What did you find the most daunting part of the process
and how did you overcome it?

The most daunting part of the process for me was the uncertainty of it all. There were many times where I just felt, wow Sim you are working so hard, you are putting in so much time, what if you don’t even get the TC in the end? Would all this time have gone to waste? Should I consider other careers? I overcame this by repeating positive mantras to myself, understanding that everyone has their own journey and that if I work hard, the right outcome for me will come by, regardless of whether that outcome is that I get a TC or not.

Is there a secret formula to drafting TCs? If so, what do you think it is?

I would say question every statement you write. If you’re writing that you’re interested in the firm’s M&A Practice, think why and then also how you can show that same interest to the firm. If you are simply providing statements without answering those ‘why’ and ‘how’ questions, your reasoning would not appear genuine to grad recruitment. Throughout your application as well, I think it’s important to keep in mind why you’re applying to the firm, and why you’re pursuing this career. This is particularly useful for the work experience sections and highlighting how those transferable skills are relatable to not only your future legal career, but also the firm you’re applying to.

Do you recommend any resources / websites that helped you?

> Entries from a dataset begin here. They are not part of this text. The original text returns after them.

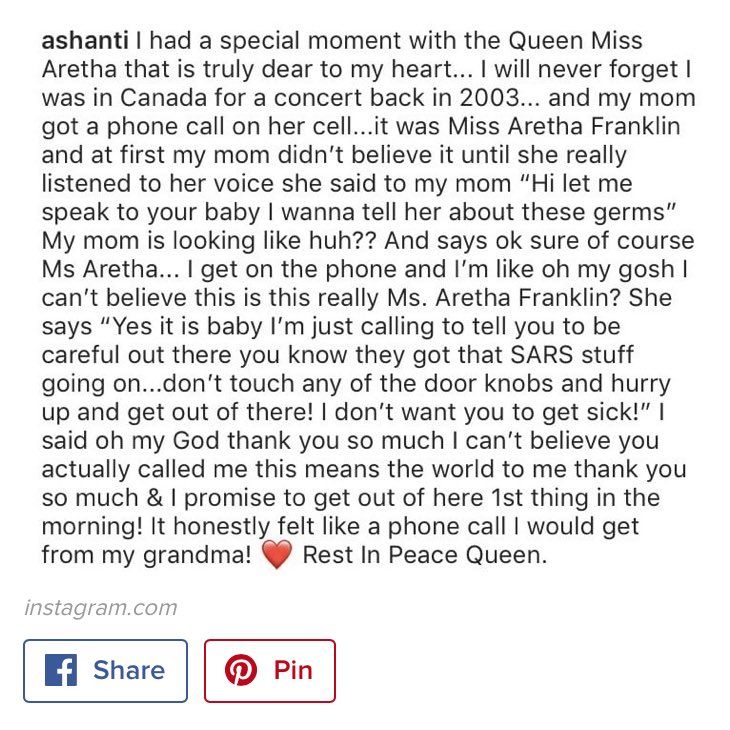Pin this post to Pinterest
This screenshot has height=730, width=730.
click(270, 670)
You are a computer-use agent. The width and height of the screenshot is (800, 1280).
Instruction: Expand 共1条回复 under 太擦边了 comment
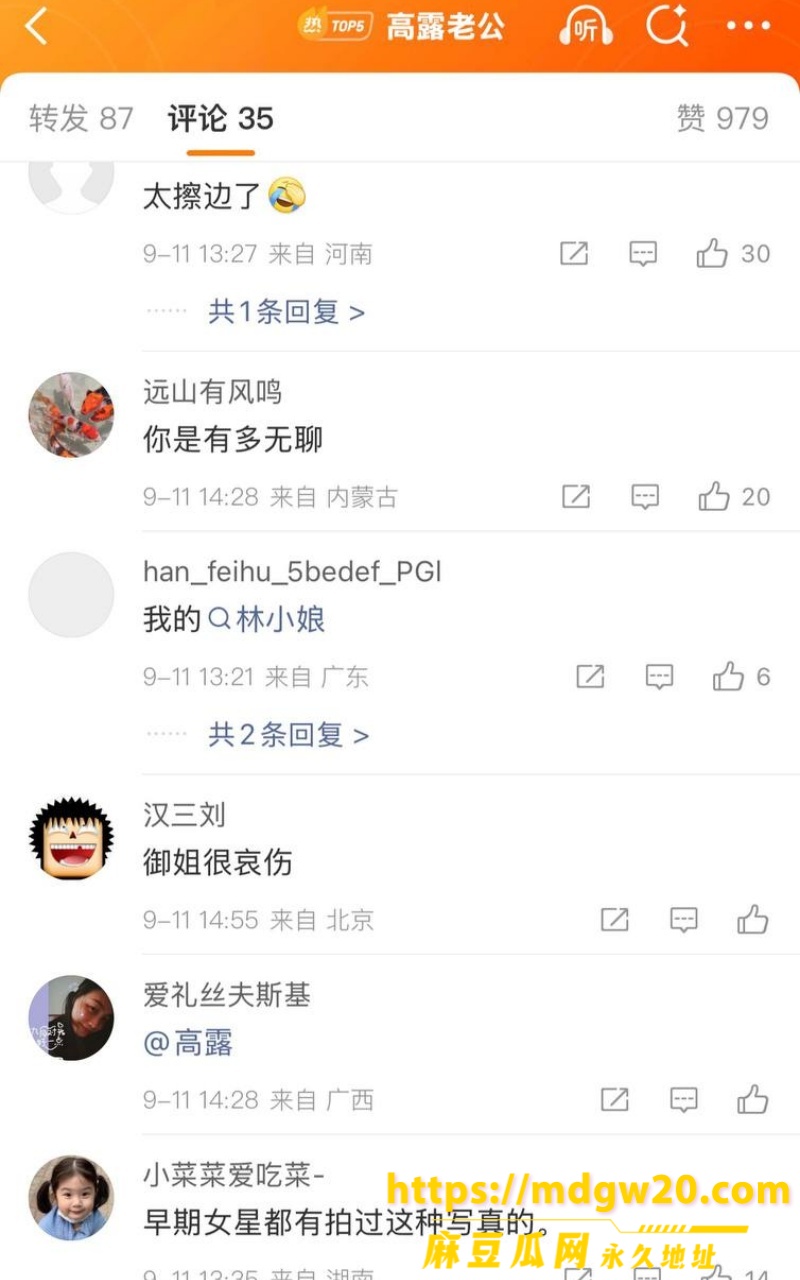pos(286,312)
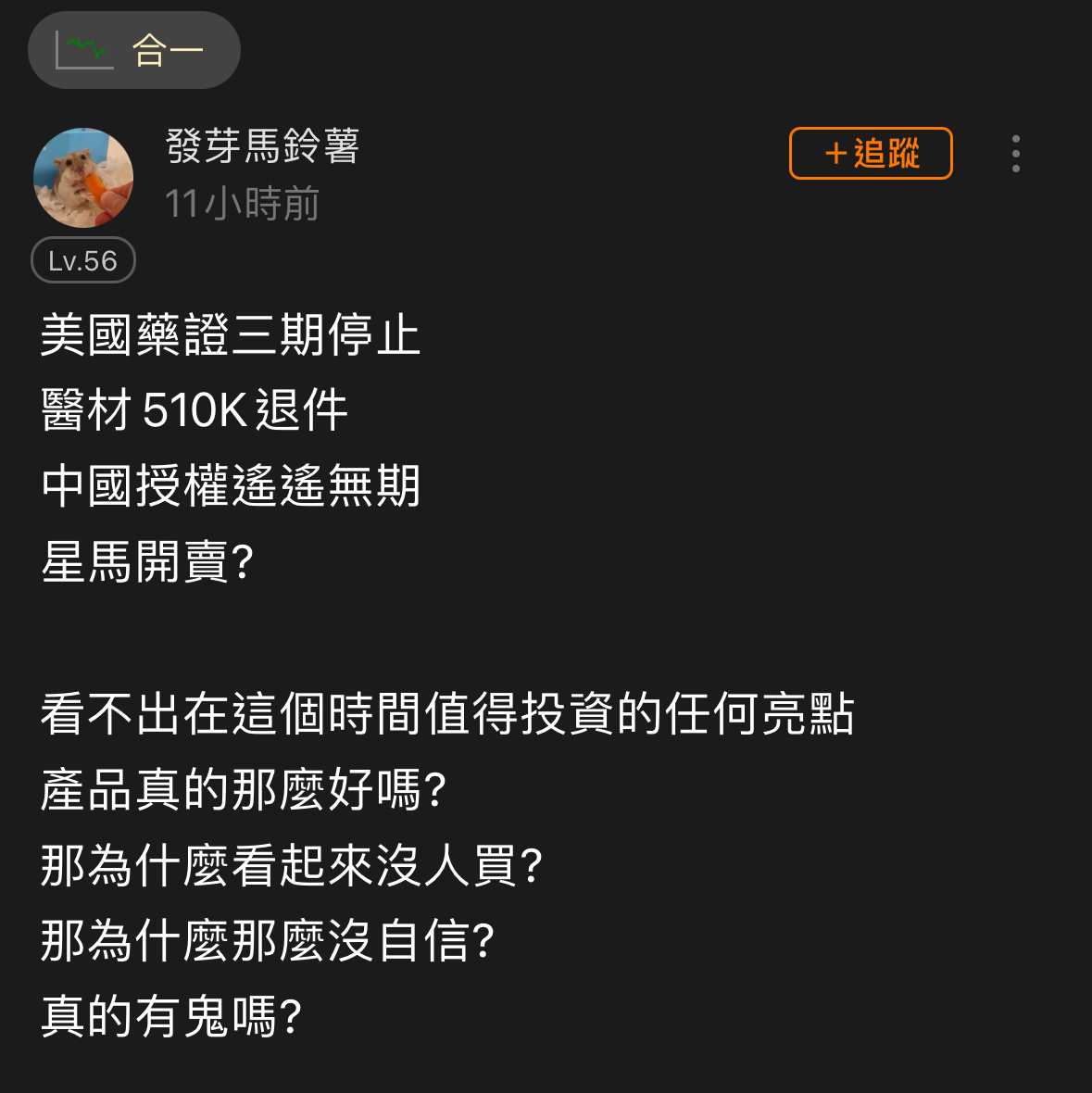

• The Corporate Law Academy – this helped with providing insider advice from individuals who had already gained experienced with particular firms.
• YouTube – honestly this helped me so much with improving how to write my applications and was one of the motivators for why I started my own channel. Just typing things like, ‘How can I improve my training contract applications’ can provide many results.
• The Business Update, LittleLaw and BBC News – helped me with my commercial awareness
• The firm’s website is one of the most important sources for me when I was in the process

Resources that are available now that weren’t available when I was in the process:

• The Commercial Law Academy
• Watson’s Daily
• Law Miracle
• Legal Podcasts e.g. legally speaking podcast, Harry Clark’s podcast
• LinkedIn posts

Not many people can say they’ve had 3 training contract offers! Why do you think you’ve been so successful and what tips can you pass on?


I would say there were three reasons for my achievement here; being patient, being confident in myself, and being open to consistent self-improvement. I started to not take rejections personally and not affect the image I had of myself as a competent individual. I also started believing that with faith and patience, I will get there; hard work always pays off! Positive mindset was absolutely key for me, as it allowed me to manage the obstacles and uncertainty and to just keep at it!


Finally, are you leaning towards commercial law or private client?


Commercial by far haha! I did a private client module on the LPC and it was the bane of my life. I didn’t like the tax element and it was also too personal; dealing with people’s estates in the eventuality that they will be dying was actually quite draining for me to study! I do find myself doing more commercial work as a lawyer, but I am also trying to keep an open mind too. My mind has changed a lot about the law in general, from University, to my time as a paralegal, to when I was doing the LPC. So you never know, I could actually qualify in private client in two years time, who knows?!